In this sense, a "well-constructed" website in the LLM era is less about design flourishes and more about being a high-quality factual signal. It should read almost like a concise manual for what you do: what you offer, to whom, under what constraints, with what evidence.
Models trained or fine-tuned on the open web will treat such sites as reference material. Sparse or ambiguous sites will contribute less. The difference may not show up in a ranking report, but it will show up in how often you are named, described accurately, and recommended in model outputs.
Public forums as secondary signals
Websites are not the only signals models pick up. Public, text-heavy communities such as Reddit, developer forums, and Q&A sites also feed into training data. These sources often carry a different type of information: user experience, complaints, comparisons across products, real-world workarounds.
For a business, this means two things. First, your official site provides the canonical description of what you say you do.

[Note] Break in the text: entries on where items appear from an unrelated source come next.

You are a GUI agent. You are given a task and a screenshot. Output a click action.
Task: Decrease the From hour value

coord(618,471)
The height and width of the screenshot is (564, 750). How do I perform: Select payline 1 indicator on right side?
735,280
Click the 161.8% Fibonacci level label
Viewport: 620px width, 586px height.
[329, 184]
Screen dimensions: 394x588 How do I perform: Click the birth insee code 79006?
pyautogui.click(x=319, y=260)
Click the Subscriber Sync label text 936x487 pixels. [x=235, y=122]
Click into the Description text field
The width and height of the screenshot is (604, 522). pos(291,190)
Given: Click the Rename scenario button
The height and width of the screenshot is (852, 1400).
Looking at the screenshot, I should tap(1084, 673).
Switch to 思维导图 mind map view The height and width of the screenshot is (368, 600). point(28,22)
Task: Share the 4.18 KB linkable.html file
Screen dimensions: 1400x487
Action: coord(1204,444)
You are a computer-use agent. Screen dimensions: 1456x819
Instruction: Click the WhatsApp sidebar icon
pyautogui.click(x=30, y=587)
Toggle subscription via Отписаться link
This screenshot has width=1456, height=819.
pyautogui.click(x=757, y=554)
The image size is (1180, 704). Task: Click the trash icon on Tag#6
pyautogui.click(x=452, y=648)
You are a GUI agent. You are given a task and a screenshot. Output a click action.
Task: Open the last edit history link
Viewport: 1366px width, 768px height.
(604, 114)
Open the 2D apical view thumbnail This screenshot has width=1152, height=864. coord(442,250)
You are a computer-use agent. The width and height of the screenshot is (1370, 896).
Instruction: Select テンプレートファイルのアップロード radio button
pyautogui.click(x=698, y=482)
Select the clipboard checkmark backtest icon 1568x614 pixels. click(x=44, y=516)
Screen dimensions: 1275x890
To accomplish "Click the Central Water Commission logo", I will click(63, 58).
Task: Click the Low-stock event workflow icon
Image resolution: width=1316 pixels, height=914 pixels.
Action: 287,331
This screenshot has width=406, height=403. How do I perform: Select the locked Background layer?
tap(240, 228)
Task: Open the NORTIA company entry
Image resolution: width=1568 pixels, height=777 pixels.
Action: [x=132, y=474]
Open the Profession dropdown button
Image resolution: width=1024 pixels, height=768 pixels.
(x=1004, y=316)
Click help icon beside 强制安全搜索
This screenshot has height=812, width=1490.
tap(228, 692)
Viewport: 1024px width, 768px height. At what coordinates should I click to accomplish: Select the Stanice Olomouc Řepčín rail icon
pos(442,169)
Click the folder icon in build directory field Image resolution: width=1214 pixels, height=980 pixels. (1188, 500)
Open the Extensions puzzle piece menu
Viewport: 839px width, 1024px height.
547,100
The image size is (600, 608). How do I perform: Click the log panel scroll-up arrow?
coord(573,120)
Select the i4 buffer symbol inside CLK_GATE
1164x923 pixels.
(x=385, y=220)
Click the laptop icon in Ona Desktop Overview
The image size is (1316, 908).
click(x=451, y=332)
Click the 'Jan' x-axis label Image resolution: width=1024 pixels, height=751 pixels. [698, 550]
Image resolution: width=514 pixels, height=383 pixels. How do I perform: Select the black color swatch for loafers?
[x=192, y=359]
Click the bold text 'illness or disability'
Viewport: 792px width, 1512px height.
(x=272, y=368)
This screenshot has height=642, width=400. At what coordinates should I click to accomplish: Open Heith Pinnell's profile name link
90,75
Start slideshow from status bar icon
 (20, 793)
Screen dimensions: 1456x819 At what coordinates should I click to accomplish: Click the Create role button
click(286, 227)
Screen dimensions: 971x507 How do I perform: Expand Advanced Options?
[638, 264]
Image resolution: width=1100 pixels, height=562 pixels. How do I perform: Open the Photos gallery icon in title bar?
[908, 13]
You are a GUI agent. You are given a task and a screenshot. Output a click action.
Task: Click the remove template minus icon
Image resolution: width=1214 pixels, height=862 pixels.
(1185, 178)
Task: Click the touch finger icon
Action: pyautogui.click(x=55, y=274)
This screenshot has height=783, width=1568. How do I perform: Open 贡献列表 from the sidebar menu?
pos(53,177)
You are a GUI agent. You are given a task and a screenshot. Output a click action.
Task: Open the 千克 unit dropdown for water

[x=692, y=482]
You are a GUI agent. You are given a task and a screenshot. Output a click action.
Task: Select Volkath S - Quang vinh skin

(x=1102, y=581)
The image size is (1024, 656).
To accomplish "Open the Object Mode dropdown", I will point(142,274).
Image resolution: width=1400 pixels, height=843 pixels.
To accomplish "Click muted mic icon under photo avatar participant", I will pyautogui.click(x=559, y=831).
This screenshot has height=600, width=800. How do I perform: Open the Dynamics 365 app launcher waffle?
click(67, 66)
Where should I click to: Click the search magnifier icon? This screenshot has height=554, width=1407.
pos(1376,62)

Second, the public discussion about you — especially in places that allow longform text — provides context on how that claim holds up in practice.
LLMs will likely interpolate between these. An answer might combine your stated feature set (from your website) with commentary about reliability or support (from forums). If your only strong presence is in the app stores and on closed social, the model's view of you will rely more on second-hand accounts, scraped reviews, or outdated press.
Practical implications for businesses
For a business that has spent years pushing users into an app, this may require a recalibration. The goal is not to abandon the app, but to ensure the website is no longer just a thin redirect.
At minimum, the public site should contain a structurally complete version of the business story:
- Who you are and what your company does
- What products or services you offer, described explicitly
- Where you operate and who you serve
- Pricing bands or commercial models
- Sufficient detail to answer basic "how does this work?" questions
Where possible, documentation and FAQs that live only inside support centres or in-product modals may need to be mirrored or summarised on the open web.
There is also a design consideration that is less obvious but important: stability. LLMs are trained on snapshots of the web over time. If your URLs, structure and wording are constantly in flux, the model's representation of you will lag and fragment. A measured cadence of change, with stable canonical pages, will likely help maintain a coherent representation.
The website as infrastructure, not brochure
Seen this way, the company website starts to look less like a marketing asset and more like infrastructure for being machine-readable. It is not only there to persuade a human visitor arriving from Google. It is there to express, in a structured public form, the core facts about the business so that both humans and machines can reconstruct them.
As LLMs are increasingly embedded into search, assistants, enterprise tools and sector-specific applications, this machine-readable layer may quietly become as important as any ad campaign. Someone asks an assistant which logistics partner to consider, or which fintech APIs support a given feature. The model answers based on what it has seen. If you do not exist in that corpus in a clear, structured way, you are excluded from the short list before the human even starts to compare.
That is the rising importance of websites in the AI world. They are the part of your business that the crawlers can see. Everything behind the walls — the app flows, the internal docs, the private dashboards — may drive your operations. But the open, well-constructed website is what tells the machines that you exist, what you do, and why you might belong in the answer.